Source extract =
----

COPD symptoms often don’t appear until significant lung damage has occurred, and they usually worsen over time, particularly if smoking exposure continues.


Signs and symptoms of COPD may include:

  • Shortness of breath, especially during physical activities
  • Wheezing
  • Chest tightness
  • A chronic cough that may produce mucus (sputum) that may be clear, white, yellow or greenish
  • Frequent respiratory infections
  • Lack of energy
  • Unintended weight loss (in later stages)
  • Swelling in ankles, feet or legs

People with COPD are also likely to experience episodes called exacerbations, during which their symptoms become worse than the usual day-to-day variation and persist for at least several days.


The main cause of COPD in developed countries is tobacco smoking. In the developing world, COPD often occurs in people exposed to fumes from burning fuel for cooking and heating in poorly ventilated homes.

----

Problems and tasks =
A. According to the COPD passage, what is the main cause of COPD in developed countries?
B. Continue the COPD passage from the point where it stops.

[Saved entries]
----

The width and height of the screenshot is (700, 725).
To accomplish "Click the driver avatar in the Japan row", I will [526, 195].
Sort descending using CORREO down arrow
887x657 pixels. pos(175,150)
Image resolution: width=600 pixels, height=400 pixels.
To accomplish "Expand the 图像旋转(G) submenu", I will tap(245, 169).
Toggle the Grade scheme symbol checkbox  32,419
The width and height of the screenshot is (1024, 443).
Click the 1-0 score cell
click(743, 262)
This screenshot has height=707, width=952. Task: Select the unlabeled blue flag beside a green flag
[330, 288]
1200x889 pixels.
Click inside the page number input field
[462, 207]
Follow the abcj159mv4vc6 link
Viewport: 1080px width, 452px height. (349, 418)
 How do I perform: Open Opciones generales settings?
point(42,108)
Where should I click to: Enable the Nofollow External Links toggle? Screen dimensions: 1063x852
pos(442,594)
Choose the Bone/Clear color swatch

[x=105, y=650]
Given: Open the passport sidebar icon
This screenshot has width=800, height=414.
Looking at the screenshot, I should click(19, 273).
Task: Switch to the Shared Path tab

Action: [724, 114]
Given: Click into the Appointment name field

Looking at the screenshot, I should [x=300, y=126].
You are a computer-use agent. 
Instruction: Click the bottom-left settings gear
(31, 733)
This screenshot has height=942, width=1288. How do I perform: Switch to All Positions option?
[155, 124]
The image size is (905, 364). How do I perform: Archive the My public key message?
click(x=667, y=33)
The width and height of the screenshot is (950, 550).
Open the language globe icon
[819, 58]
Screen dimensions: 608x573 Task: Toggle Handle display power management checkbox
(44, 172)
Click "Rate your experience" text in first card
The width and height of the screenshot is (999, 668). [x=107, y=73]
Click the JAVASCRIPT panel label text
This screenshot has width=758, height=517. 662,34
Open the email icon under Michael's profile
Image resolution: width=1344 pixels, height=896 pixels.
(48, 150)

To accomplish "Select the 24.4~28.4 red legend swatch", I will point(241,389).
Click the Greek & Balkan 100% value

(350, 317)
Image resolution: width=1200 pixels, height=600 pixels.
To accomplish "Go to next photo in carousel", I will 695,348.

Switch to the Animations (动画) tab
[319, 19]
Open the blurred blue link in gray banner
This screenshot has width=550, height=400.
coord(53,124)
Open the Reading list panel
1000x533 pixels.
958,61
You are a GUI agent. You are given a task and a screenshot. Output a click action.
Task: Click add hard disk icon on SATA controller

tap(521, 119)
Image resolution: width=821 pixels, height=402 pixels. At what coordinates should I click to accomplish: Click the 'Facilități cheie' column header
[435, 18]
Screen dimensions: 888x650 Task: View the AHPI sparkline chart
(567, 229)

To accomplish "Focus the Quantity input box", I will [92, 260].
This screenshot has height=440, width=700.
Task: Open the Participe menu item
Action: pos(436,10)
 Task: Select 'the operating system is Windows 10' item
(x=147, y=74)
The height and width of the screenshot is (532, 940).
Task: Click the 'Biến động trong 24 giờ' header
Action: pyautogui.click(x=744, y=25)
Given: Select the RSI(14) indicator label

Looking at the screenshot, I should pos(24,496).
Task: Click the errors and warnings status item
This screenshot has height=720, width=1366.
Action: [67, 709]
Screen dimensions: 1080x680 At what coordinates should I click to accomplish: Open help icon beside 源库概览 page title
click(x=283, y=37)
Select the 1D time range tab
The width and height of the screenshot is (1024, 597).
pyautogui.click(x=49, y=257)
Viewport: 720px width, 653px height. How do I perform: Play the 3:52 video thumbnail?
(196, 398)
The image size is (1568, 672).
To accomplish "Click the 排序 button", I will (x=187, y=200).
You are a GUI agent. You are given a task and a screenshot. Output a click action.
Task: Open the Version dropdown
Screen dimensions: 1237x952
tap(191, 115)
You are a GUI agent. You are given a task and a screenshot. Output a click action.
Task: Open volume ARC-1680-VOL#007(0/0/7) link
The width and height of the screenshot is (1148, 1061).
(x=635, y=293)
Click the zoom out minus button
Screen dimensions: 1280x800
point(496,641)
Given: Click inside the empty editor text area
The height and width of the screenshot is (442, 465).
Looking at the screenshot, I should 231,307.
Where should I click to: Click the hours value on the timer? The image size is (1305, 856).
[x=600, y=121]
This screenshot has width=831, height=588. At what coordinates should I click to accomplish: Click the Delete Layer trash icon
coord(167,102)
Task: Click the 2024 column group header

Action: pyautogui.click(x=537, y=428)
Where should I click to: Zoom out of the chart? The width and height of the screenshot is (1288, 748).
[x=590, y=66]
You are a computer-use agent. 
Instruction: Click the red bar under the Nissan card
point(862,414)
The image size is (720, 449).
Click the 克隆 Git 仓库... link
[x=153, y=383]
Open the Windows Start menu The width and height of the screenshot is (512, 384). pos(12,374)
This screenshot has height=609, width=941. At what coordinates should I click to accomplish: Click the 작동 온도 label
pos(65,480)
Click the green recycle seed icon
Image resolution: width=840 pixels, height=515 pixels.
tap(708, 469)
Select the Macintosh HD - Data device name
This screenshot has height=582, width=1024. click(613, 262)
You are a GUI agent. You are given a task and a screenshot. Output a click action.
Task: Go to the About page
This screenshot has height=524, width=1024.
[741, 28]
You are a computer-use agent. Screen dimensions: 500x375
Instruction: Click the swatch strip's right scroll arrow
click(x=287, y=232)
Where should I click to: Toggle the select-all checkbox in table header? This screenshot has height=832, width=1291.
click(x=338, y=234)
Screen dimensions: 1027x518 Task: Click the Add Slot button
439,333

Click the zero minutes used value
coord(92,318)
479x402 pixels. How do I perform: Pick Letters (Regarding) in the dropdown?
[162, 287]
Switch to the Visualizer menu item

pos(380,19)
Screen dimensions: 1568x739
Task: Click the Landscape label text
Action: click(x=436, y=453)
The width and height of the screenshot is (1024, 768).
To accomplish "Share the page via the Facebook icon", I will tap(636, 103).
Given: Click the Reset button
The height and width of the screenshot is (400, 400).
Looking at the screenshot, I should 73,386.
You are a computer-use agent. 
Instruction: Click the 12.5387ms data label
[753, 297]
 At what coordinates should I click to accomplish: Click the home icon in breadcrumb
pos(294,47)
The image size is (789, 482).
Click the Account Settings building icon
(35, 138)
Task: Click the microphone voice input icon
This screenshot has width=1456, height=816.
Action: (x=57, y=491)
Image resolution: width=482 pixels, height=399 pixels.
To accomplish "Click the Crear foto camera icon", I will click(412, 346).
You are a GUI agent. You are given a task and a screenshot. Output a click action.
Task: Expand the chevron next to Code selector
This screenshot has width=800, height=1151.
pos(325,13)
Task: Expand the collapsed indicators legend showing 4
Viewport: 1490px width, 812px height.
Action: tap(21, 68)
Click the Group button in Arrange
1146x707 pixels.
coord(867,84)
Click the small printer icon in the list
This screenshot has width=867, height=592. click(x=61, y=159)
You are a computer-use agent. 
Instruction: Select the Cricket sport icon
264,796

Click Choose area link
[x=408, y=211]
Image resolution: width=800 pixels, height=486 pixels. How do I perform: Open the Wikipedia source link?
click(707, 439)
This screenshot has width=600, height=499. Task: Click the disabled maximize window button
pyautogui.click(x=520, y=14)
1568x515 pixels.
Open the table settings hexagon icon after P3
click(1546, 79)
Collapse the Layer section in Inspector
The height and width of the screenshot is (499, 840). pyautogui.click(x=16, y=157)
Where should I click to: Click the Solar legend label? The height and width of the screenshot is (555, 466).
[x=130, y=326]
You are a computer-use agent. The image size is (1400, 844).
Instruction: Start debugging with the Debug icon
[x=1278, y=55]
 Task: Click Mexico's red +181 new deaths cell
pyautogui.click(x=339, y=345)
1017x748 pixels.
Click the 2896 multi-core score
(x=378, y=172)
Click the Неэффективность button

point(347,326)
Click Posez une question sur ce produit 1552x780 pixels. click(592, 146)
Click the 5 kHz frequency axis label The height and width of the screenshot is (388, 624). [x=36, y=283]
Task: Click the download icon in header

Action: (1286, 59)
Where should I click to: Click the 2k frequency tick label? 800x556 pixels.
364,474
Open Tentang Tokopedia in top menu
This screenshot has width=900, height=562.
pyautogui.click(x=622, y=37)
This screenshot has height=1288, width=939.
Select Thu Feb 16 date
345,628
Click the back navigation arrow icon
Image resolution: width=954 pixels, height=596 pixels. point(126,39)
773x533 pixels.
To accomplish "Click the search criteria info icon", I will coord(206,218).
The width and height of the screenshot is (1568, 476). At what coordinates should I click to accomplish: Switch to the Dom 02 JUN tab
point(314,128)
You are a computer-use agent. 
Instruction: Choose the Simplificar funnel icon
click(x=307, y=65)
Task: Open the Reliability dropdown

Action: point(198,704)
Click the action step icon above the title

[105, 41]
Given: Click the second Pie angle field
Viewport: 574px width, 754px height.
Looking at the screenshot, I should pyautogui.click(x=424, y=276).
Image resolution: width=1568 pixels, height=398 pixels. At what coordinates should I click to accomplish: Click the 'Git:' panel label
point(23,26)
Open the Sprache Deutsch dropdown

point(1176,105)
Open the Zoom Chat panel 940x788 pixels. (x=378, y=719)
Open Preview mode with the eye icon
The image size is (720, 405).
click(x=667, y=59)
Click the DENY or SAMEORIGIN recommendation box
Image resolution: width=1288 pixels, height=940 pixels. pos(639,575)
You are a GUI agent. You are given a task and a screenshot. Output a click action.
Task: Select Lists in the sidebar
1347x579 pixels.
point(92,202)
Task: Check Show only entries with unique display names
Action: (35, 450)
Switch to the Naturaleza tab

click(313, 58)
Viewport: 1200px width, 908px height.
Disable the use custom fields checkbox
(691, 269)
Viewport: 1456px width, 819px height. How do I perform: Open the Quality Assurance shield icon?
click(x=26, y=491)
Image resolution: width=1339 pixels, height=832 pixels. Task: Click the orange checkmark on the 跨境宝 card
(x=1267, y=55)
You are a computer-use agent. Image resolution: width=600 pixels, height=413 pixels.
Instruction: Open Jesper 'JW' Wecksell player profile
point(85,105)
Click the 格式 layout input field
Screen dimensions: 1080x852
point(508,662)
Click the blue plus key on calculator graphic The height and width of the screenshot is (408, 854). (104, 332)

----

Set of answers =
A. Tobacco smoking.

B.
Only some chronic smokers develop clinically apparent COPD, although many smokers with long smoking histories may develop reduced lung function. Some smokers develop less common lung conditions. They may be misdiagnosed as having COPD until a more thorough evaluation is performed.

Risk factors

Risk factors for COPD include:

  • Exposure to tobacco smoke. The most significant risk factor for COPD is long-term cigarette smoking. The more years you smoke and the more packs you smoke, the greater your risk. Pipe smokers, cigar smokers and marijuana smokers also may be at risk, as well as people exposed to large amounts of secondhand smoke.
  • People with asthma. Asthma, a chronic inflammatory airway disease, may be a risk factor for developing COPD. The combination of asthma and smoking increases the risk of COPD even more.
  • Occupational exposure to dusts and chemicals. Long-term exposure to chemical fumes, vapors and dusts in the workplace can irritate and inflame your lungs.
  • Exposure to fumes from burning fuel. In the developing world, people exposed to fumes from burning fuel for cooking and heating in poorly ventilated homes are at higher risk of developing COPD.
  • Genetics. The uncommon genetic disorder alpha-1-antitrypsin deficiency is the cause of some cases of COPD. Other genetic factors likely make certain smokers more susceptible to the disease.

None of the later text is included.